Figure 6.

SH2B1β enhances tyrosyl phosphorylation of JAK2 in response to prolactin. A, SH2B1β was either overexpressed (lanes 3 and 4) or was not (lanes 1 and 2) in T47D cells. The cells were deprived of serum and treated without (lanes 1 and 3) or with (lanes 2 and 4) 150 ng/ml PRL for 20 min.
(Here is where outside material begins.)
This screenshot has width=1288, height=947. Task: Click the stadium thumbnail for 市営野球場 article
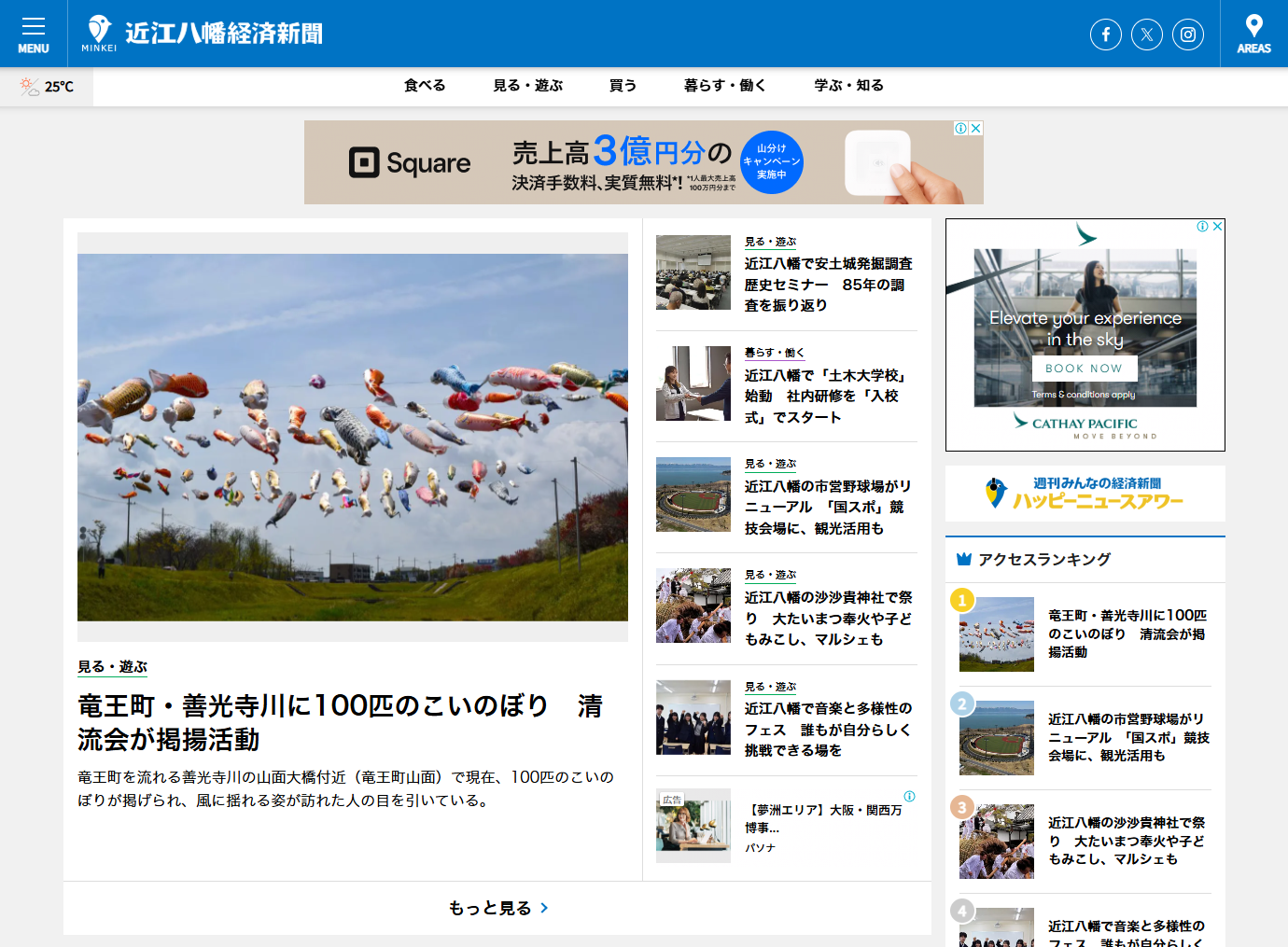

JAK2 was immunoprecipitated with α-JAK2, immunoblotted with α-PY, and reblotted with α-JAK2. B, The graph represents densitometric analysis of the bands obtained for tyrosyl-phosphorylated JAK2 normalized with total JAK2. Bar represents mean ± se. *, P < 0.05 compared with cells not expressing SH2B1β; n = 3. C, PRL promotes association of SH2B1β with JAK2 and stimulates tyrosyl phosphorylation of SH2B1β. T47D cells were treated with (lane 2) or without (lane 1) PRL as above, and endogenous SH2B1β was immunoprecipitated with α-SH2B1β, immunoblotted with α-PY, and reblotted with α-JAK2 and α-SH2B1β. D, The graph represents densitometric analysis of the bands obtained for tyrosyl-phosphorylated SH2B1β normalized with total SH2B1β. Bar represents mean ± se. *, P < 0.05 compared with cells not treated with PRL; n = 3. E, The graph represents densitometric analysis of the bands obtained for co-immunoprecipitated JAK2 normalized with amount of immunoprecipitated SH2B1β. Bar represents mean ± se. *, P < 0.05 compared with cells not treated with PRL; n = 3.